バーチャル国家シンガポール〜21世紀型先進国家として [2]

大中華圏の南端として 
 
シンガポールが果す機能として、大中華圏の南端として中国の実質10%成長力をASEAN諸国につなぐ基点の役割がある。シンガポールは反共国家であり、中国本土の政権とは政治的な壁がある。大中華圏は一枚岩ではないし、時に対立、競合さえしているのだが、大きな潮流として「陸の中国」(中国本土)と「海の中国」(華僑圏の中国、香港、シンガポール、台湾)の産業論的な連携は着実に深まっている。例えばシンガポール華僑や香港華僑の企業、台湾企業が本土の中国の企業を巻き込んで新たな事業に挑戦するパターンは珍しくない。 
 
いま「中国の台頭」が語られるのも、実はこの陸と海の中国の連携が深まることで、中国がことさらに大きく見えるという要素もある。華僑圏の海の中国にとっては、本土の改革開放路線の定着と10%成長の持続は魅力的な商機となり、本土にとってもグローバル化した世界経済での一層の飛躍のためには、海の中国をジャンプボードとして活用することの利益が高まり、相互連携、相互依存の構造が深まってきたのである。 
 
大中華圏自体が目に見えない、つまりバーチャルな有機的連携体であるが、その中で相互補完的役割分担がなされているともいえる。例えばシンガポールの場合、バイオの研究を軸に医療産業を充実させて、大中華圏における医療センターのような役割を果たしており、昨年も30万人を超す大中華圏の富裕層が検診や入院のために訪れたという。 
 
また、シンガポールは人口の8%を占めるインド系(印僑)の存在もあり、インドの実質7%成長力をASEANに取り込む基点にもなっている。とくに、IT大国化するインドのIT関連産業集積基地、バンガロールとシンガポールを結ぶ大容量光ファイバー海底ケーブルを完成させていることは注目される。シンガポール=グアム島=米本土という海底ケーブルをインドのタタグループが握り、欧米とアジアをつなぐIT基幹インフラとなっている。港湾の整備を通じた「モノの移動の中継基地」とIT基幹インフラ確保による情報基地となることによってソフトパワーを高めているのだ。 
 
さらには、大英連邦の一翼を占め英語圏であることを生かし、インドのみならず、オーストラリア、ニュージーランドなどとの連携を深め、欧米企業のアジア展開の中核基点として、国際情報集積力を押し上げている。
ISEA(東南アジア研究所)など、東南アジアに関する地域研究を集積させたシンクタンクを育てている。現実に、アジアの情報を体系的に入手しようとする時、シンガポールに行かざるをえないという情報の磁場を形成しているのである。欧米多国籍企業のアジア展開をみても、アジア広域をにらんだ地域統括会社をシンガポールに配置し、情報収集拠点を展開する傾向が高まっている。
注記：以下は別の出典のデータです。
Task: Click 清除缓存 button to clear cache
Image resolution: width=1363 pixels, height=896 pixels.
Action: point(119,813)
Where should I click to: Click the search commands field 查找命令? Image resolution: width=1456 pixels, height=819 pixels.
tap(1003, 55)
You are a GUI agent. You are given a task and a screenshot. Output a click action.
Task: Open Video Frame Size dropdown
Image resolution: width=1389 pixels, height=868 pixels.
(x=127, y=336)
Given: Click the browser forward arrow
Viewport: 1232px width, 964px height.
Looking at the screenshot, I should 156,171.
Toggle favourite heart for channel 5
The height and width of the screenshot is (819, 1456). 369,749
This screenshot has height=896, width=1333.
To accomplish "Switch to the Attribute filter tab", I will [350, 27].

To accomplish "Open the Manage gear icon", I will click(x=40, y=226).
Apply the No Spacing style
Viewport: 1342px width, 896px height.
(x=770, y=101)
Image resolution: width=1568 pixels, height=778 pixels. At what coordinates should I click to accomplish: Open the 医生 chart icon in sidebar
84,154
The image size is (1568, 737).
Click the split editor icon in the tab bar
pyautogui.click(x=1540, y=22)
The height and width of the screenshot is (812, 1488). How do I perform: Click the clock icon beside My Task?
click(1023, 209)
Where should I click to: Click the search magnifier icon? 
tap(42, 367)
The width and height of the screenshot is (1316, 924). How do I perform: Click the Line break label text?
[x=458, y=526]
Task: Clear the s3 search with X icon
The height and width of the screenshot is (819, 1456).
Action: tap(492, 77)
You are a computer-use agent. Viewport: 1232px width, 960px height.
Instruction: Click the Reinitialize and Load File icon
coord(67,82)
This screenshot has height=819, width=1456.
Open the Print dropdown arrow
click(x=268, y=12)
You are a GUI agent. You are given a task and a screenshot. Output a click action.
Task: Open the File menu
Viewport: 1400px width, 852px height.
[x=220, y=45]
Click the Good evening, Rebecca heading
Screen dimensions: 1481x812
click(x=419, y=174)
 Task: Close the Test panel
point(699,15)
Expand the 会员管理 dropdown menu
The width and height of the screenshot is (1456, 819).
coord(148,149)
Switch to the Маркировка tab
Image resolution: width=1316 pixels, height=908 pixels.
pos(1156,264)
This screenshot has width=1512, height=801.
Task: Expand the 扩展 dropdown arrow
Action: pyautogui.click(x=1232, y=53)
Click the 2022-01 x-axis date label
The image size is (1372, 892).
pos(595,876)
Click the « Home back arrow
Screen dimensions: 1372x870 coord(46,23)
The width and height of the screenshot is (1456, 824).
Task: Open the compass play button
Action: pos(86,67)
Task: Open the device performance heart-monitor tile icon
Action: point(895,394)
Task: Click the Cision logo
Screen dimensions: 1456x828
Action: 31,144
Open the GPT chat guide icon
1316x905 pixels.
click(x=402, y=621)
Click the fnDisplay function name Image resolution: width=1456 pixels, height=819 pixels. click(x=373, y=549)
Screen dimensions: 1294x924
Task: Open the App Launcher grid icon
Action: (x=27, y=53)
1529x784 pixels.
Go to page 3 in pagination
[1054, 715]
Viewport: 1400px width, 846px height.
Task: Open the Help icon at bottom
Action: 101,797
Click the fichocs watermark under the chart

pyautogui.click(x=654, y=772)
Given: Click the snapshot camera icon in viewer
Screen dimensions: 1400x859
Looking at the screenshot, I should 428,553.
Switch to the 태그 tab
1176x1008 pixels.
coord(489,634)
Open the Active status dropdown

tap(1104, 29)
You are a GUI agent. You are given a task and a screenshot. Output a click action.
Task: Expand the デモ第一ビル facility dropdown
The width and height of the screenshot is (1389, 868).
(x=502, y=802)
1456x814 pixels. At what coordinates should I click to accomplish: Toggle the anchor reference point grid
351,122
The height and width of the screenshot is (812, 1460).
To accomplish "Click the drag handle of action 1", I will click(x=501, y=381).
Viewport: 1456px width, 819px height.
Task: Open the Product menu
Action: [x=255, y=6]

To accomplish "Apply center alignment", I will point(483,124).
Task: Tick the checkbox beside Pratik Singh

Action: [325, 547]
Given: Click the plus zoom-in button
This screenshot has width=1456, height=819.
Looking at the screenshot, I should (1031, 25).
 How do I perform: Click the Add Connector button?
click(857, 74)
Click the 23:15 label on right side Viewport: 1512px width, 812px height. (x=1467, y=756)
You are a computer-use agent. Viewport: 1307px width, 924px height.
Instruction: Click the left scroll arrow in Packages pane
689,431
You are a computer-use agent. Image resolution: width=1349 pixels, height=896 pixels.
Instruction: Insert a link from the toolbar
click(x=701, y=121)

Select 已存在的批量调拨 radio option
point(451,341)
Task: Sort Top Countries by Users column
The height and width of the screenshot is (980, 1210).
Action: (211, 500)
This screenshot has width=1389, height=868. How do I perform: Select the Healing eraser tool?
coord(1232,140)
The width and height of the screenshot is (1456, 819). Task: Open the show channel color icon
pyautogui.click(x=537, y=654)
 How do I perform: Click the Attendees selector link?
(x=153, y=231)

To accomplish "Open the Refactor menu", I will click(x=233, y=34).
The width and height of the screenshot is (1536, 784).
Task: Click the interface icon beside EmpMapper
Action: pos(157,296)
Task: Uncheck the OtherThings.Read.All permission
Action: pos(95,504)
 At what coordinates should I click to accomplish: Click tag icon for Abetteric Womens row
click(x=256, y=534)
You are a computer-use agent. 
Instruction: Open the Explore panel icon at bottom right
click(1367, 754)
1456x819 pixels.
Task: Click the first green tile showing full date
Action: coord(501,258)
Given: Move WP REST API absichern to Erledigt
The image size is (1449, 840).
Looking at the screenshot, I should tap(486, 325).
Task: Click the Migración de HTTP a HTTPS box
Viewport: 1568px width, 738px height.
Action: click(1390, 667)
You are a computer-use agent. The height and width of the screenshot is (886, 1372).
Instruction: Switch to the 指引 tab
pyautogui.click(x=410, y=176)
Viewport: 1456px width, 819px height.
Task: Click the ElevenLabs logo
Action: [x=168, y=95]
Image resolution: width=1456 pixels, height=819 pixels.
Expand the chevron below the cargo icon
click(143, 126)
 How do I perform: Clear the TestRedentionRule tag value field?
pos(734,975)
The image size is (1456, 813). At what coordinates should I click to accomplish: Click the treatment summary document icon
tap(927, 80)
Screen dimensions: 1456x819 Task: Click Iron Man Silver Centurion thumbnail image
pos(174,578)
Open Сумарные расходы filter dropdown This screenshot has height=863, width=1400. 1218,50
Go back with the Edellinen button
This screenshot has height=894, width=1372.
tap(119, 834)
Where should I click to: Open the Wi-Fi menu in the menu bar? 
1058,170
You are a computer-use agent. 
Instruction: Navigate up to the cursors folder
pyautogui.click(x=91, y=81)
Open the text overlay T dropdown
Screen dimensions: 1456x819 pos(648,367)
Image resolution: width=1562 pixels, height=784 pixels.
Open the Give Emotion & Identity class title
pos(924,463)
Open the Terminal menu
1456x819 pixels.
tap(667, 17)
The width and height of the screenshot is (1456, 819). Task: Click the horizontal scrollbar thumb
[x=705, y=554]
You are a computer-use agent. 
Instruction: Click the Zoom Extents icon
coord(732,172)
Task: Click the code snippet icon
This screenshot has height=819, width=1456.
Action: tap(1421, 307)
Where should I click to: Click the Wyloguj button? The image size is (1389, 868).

米国の凋落、欧州の混乱、活力にみなぎっているように見えるアジア、北京オリンピックを契機に世界の中でのアジア、そして日本の立場を再度考える機会を得たように思います。 
 
最後にもう一つ、毎日新聞報道レポートで大中華圏を考えてみることにしましょう。 
 
講演抄録:大中華圏は日本の商機−第9回世界華商大会プレイベントにて記念講演− [3]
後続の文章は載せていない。